President Buhari cancelled all SWAP contracts in 2015 following an audit that recommended that his admiration conduct a thorough audit of all of NNPC’s Offshore Processing Agreements, OPAs, and Crude Oil Swap deals.

The Berne Declaration report also implicated NNPC in the diversion of billions of dollars through its partnerships with Swiss trading firms Trafigura and Vitol.

These settlements are Nigeria’s the latest efforts to recover fraudulent payment to oil sector firms. In 2016, Nigeria filed suit against Eni, Chevron, Shell, Total and Petrobras accusing the oil majors of $12.7 billion in illegal oil exports.

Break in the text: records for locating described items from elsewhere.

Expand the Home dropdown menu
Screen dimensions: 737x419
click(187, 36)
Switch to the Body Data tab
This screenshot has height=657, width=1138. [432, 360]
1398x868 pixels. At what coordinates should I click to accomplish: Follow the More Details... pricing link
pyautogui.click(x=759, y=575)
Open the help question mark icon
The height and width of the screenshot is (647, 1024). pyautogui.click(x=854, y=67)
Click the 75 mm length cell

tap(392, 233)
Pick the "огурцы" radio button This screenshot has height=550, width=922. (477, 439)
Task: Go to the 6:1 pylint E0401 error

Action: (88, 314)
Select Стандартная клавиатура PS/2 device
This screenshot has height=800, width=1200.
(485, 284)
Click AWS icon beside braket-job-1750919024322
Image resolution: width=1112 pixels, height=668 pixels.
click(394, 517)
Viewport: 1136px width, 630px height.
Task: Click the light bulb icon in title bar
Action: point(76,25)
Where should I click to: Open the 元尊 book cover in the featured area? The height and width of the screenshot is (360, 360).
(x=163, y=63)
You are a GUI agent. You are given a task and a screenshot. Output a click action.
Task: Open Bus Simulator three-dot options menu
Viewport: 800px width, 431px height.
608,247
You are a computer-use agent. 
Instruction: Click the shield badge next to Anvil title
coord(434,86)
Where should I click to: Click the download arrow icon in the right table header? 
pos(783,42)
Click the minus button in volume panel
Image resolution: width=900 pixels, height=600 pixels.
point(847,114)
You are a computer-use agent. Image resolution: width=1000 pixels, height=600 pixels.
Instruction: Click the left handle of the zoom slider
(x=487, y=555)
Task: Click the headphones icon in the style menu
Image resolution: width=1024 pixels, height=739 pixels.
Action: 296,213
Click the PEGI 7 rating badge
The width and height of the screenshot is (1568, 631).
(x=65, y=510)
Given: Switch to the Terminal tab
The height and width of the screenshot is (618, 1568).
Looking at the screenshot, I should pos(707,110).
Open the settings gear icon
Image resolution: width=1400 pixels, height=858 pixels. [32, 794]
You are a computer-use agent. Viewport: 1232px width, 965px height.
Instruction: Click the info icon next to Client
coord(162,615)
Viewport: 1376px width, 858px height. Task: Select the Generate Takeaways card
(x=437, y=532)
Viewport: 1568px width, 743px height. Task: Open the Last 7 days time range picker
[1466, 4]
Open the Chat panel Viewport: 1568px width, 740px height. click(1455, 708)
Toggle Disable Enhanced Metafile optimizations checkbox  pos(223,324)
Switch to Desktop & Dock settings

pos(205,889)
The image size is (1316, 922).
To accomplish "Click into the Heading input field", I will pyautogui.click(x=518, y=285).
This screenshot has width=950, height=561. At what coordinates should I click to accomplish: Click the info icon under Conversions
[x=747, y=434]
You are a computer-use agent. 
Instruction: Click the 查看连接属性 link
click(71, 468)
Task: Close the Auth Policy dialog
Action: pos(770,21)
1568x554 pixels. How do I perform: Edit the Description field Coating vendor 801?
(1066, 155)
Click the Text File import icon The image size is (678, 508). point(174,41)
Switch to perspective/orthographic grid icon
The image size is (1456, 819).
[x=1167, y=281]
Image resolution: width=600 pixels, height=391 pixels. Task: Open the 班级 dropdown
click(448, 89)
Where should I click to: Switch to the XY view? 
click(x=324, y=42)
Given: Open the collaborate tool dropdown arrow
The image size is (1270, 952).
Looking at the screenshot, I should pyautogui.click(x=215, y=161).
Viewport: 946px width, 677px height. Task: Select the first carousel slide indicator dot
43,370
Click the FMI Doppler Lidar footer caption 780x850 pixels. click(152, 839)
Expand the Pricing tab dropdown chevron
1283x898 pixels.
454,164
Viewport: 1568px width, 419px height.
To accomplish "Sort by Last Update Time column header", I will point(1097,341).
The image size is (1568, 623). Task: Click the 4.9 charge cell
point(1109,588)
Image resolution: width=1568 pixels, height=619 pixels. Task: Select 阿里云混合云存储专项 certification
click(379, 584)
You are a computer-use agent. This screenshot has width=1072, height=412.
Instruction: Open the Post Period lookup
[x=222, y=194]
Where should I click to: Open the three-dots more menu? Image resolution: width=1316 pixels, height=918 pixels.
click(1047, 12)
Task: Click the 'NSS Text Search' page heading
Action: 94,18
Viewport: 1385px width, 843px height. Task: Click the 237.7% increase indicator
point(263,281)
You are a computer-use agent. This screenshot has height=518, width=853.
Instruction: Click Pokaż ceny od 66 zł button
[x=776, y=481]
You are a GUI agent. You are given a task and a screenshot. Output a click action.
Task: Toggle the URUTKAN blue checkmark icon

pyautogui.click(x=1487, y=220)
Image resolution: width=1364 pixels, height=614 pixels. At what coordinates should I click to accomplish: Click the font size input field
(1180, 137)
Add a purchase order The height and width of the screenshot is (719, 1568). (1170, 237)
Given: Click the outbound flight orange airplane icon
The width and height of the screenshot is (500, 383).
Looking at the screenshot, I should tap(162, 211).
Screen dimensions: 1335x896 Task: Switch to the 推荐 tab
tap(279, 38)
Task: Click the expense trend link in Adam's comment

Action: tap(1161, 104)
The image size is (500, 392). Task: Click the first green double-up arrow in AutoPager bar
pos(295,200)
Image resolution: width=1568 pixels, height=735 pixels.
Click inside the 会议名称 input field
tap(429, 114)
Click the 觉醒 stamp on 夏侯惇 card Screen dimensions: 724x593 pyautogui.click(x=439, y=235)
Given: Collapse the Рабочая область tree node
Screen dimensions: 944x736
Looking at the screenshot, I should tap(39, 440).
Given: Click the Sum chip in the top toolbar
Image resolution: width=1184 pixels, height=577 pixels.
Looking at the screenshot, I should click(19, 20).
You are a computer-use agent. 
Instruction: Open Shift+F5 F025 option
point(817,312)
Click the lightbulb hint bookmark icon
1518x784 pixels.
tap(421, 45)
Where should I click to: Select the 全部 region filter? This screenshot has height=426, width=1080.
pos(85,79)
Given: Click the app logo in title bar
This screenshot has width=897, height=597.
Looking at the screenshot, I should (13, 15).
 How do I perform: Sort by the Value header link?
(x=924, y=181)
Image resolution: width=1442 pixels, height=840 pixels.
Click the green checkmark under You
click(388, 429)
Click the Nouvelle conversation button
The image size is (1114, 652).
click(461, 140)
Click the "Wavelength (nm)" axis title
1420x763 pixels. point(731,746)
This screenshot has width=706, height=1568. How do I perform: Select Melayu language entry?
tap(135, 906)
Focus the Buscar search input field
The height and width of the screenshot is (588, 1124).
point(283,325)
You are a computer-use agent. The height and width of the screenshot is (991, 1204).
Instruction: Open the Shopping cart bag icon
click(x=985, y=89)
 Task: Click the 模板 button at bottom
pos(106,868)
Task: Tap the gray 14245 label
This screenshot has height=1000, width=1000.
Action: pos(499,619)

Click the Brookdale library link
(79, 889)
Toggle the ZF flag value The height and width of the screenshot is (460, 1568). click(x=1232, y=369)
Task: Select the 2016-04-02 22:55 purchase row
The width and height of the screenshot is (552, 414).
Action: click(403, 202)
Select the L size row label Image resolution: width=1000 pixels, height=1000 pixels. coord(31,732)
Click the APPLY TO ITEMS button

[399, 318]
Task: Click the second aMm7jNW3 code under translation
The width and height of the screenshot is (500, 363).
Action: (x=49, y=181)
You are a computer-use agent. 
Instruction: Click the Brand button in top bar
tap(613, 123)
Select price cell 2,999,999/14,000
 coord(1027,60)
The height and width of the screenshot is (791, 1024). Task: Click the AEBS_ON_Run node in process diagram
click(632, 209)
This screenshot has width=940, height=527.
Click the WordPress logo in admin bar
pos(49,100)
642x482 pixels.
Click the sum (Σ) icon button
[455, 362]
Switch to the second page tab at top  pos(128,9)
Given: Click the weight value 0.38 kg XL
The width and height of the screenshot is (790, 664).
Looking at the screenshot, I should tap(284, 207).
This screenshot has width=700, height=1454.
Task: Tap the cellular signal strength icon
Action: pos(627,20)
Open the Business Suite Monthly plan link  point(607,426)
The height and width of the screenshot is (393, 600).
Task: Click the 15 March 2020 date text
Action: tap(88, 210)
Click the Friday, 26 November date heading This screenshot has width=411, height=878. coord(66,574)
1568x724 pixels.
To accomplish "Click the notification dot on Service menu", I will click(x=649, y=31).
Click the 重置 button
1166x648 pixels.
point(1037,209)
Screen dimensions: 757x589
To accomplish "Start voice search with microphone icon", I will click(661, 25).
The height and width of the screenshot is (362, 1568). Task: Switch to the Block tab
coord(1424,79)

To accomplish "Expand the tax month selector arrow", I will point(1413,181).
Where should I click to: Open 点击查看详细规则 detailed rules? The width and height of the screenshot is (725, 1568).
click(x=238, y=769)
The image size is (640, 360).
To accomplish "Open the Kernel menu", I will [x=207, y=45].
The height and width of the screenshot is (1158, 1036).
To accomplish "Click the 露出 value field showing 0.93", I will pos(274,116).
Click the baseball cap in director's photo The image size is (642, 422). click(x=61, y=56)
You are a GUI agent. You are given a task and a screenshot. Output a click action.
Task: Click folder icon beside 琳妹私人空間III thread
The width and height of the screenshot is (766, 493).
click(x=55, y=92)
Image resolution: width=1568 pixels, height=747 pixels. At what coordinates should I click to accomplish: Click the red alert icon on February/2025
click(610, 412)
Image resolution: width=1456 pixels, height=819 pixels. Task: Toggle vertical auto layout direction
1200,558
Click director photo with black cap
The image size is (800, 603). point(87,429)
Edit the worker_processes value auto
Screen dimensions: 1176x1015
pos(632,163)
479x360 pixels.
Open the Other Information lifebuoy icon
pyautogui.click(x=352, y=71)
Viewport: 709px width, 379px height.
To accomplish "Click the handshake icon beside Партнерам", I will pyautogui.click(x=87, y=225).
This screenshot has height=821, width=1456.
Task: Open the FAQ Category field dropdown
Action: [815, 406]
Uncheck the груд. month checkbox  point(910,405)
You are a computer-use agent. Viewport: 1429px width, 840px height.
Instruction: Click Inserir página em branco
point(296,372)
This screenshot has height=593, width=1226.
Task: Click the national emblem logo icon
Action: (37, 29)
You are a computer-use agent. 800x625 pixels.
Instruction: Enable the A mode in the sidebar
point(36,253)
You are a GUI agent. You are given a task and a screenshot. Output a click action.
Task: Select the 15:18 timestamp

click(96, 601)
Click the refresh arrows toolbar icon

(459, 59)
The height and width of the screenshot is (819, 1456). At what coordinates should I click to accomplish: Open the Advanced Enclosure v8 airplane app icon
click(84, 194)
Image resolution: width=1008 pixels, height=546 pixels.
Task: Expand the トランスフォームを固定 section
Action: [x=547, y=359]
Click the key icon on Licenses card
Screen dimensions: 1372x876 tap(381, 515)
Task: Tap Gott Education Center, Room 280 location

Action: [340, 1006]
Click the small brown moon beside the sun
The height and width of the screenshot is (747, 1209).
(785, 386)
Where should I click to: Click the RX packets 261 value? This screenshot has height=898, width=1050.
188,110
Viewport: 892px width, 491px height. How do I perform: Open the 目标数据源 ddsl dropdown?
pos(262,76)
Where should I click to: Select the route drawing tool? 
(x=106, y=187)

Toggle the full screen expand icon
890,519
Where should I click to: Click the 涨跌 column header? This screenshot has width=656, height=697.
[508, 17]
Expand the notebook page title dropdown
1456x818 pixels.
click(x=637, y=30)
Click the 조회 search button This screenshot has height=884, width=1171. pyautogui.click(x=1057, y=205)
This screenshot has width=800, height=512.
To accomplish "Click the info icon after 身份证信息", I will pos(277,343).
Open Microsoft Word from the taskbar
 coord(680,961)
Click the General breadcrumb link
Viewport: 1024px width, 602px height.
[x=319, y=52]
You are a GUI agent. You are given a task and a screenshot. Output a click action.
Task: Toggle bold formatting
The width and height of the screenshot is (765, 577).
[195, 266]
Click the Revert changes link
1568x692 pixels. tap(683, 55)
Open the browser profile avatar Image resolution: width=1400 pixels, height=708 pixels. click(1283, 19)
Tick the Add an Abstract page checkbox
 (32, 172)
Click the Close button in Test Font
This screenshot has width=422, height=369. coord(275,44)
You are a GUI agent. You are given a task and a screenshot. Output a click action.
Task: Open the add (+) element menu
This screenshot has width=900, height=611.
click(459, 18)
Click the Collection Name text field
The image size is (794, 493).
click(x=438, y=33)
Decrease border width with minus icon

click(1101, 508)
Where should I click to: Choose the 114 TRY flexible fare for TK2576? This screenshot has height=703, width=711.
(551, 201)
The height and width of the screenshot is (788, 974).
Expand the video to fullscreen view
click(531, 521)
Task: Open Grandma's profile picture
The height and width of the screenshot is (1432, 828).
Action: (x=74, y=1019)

Per Berne Declaration, “Nigeria is the only major producing company that sells 100 percent of its crude oil to private traders, rather than marketing it itself and benefiting from the resulting added value.” Further, the country has no idea how much oil it produces as it does not meter output either at the wellhead or flowing through pipelines. Instead exports from terminals are used as a proxy for national production. These arrangements, coupled with opaque procurement practices has given rise to an environment susceptible to fraud. President Buhari, who has described the corruption in Nigeria’s oil industry as “mind boggling,” is being urged to invest his political capital to push through reforms.